_EXERCISE TASKS_:
1. Decide whether each statement agrees with the O'Beirne profile: (a) O'Beirne was born in Elgin, Ill.; (b) O'Beirne earned his master's degree at the Naval Postgraduate School; (c) O'Beirne commanded the carrier USS Yorktown. For each, give yes or no and quote the deciding words.
2. Output the portion of the O'Beirne profile starting with "After promotion to" and going on through "the age of 82.".

BRIDGEPORT, Pa. — During the 2019 Memorial Day Weekend, the Collegiate Water Polo Association (CWPA) will highlight water polo athletes who served their country during time of war.
First on the list is United States Navy Rear Admiral Emmet O’Beirne.
Born in New Orleans, La., O’Beirne and his parents moved to Elgin, Ill. when he was an infant. It was there he attended public schools and completed high school in 1925. After a year at Severn School, a prep school in Maryland, O’Beirne entered the United States Naval Academy in Annapolis, Md.
At Annapolis, he was on both the swimming and water polo teams. During his first class year, he was captain of the varsity water polo team and a midshipman company commander. Upon graduation from Annapolis in 1930, he was commissioned an ensign in the U.S. Navy and completed flight training at Pensacola, Fla., to become a naval aviator.
He then served in several aircraft squadrons and aircraft carriers, attended the Naval Postgraduate School and spent a graduate year at the Massachusetts Institute of Technology (MIT) where he earned a Masters degree in Aeronautical Engineering.
O’Beirne was executive officer of Patrol Squadron 21 based at Pearl Harbor when the Japanese attacked in 1941. A few months later, he flew to Australia with the squadron but soon after his arrival was assigned as Executive Officer on the staff of Rear Admiral Daniel Callaghan on the cruiser USS San Francisco.
During the battle of Guadalcanal, the San Francisco came under heavy Japanese gunfire. Every person on the flag bridge and the admiral were killed except for O’Beirne due to a direct hit from a Japanese battleship. A monument to the crew of the USS San Francisco (including part of the ship’s bridge) stands today in Lands End, San Francisco.
After a long hospitalization with severe wounds, O’Beirne returned to the Western Pacific as executive officer of the aircraft carrier USS Sangamon only to have ship hit by a Japanese kamikaze attack in May 1945 and knocked out of the war for the remaining months.
After World War II, O’Beime participated in the Korean War as commanding officer of another aircraft carrier, USS Bairoko. He later commanded the carrier USS Yorktown and the Naval Air Station Pensacola.
After promotion to Rear Admiral, he commanded Carrier Division 20 and the Field Command, Defense Atomic Support Agency in Albuquerque, N.M. On December 1, 1964, he retired from active duly as a Rear Admiral.
During his wartime service, O’Beirne received the Navy Cross, two Legion of Merits, Bronze Star, Purple Heart, Presidential Unit Citation and the World War II, Korean and U.N. service medals plus numerous letters of commendation and Pacific campaign ribbons.
He passed away at the Coronado Convalescent Hospital in Coronado, Calif., in July 1990 at the age of 82.

_INPUT DATA_:

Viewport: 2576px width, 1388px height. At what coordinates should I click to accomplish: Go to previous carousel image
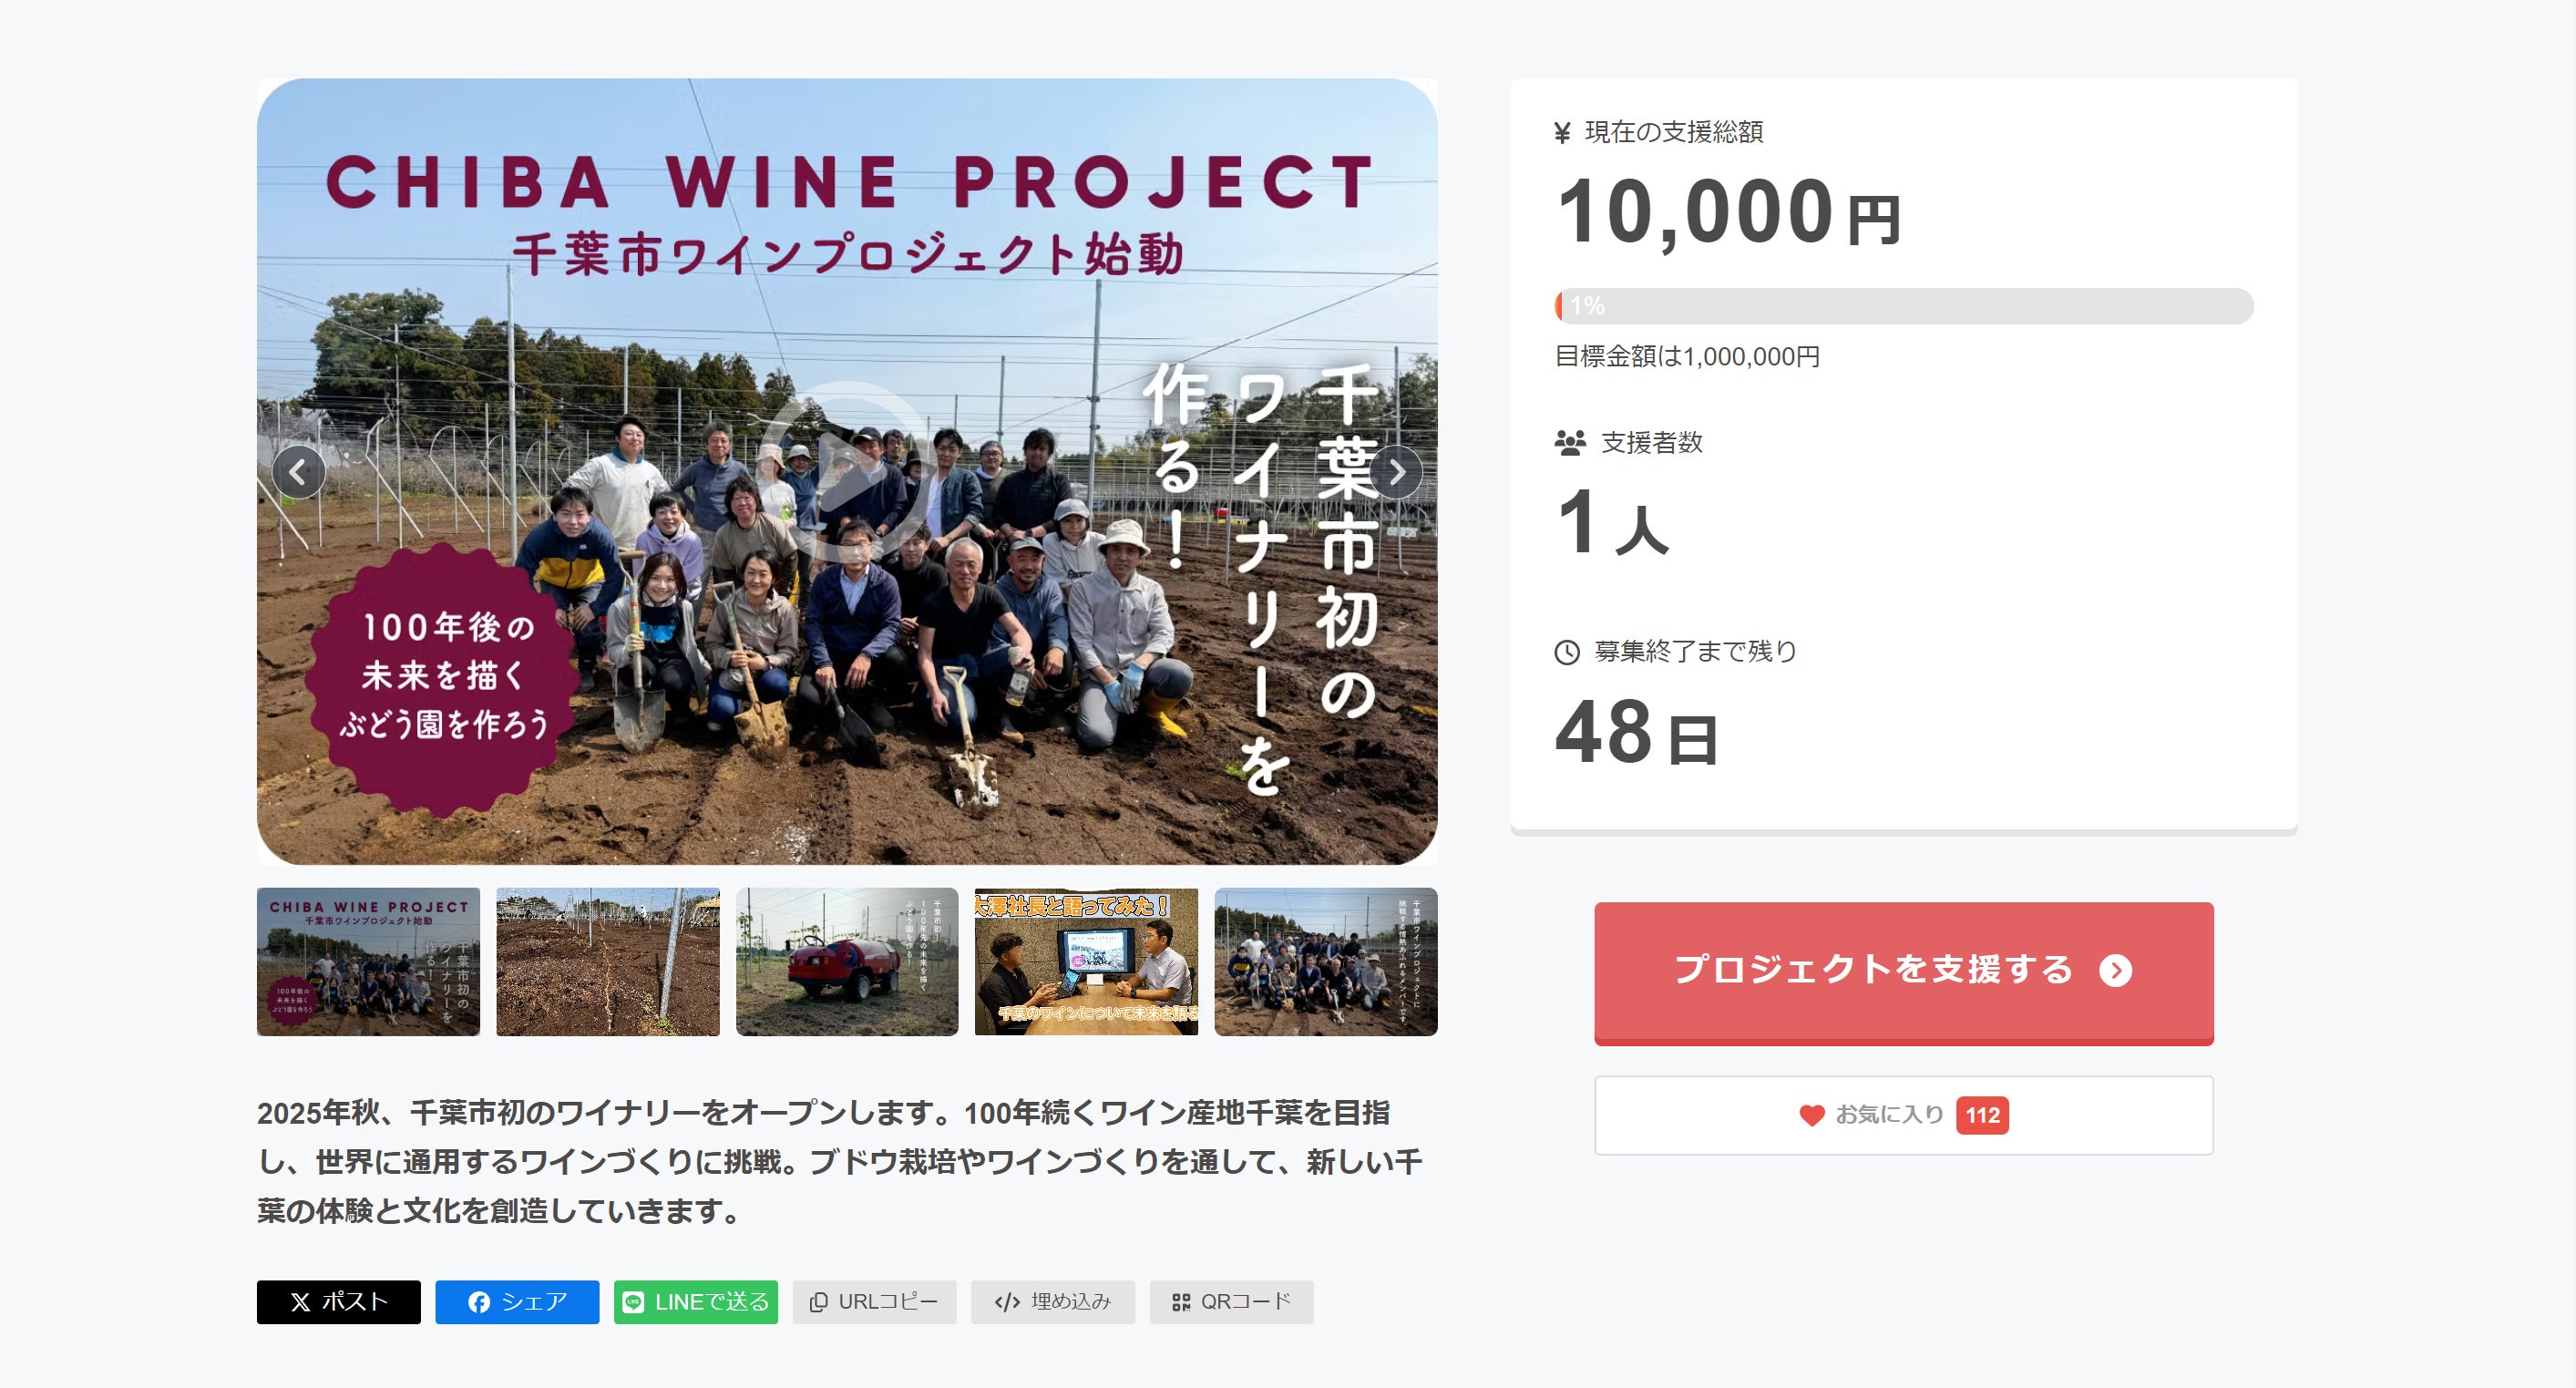coord(298,472)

_SOLUTION LIST_:
1.
(a) No: "Born in New Orleans, La., O’Beirne and his parents moved to Elgin, Ill. when he was an infant."
(b) No: "spent a graduate year at the Massachusetts Institute of Technology (MIT) where he earned a Masters degree in Aeronautical Engineering."
(c) Yes: "He later commanded the carrier USS Yorktown and the Naval Air Station Pensacola."

2.
After promotion to Rear Admiral, he commanded Carrier Division 20 and the Field Command, Defense Atomic Support Agency in Albuquerque, N.M. On December 1, 1964, he retired from active duly as a Rear Admiral.
During his wartime service, O’Beirne received the Navy Cross, two Legion of Merits, Bronze Star, Purple Heart, Presidential Unit Citation and the World War II, Korean and U.N. service medals plus numerous letters of commendation and Pacific campaign ribbons.
He passed away at the Coronado Convalescent Hospital in Coronado, Calif., in July 1990 at the age of 82.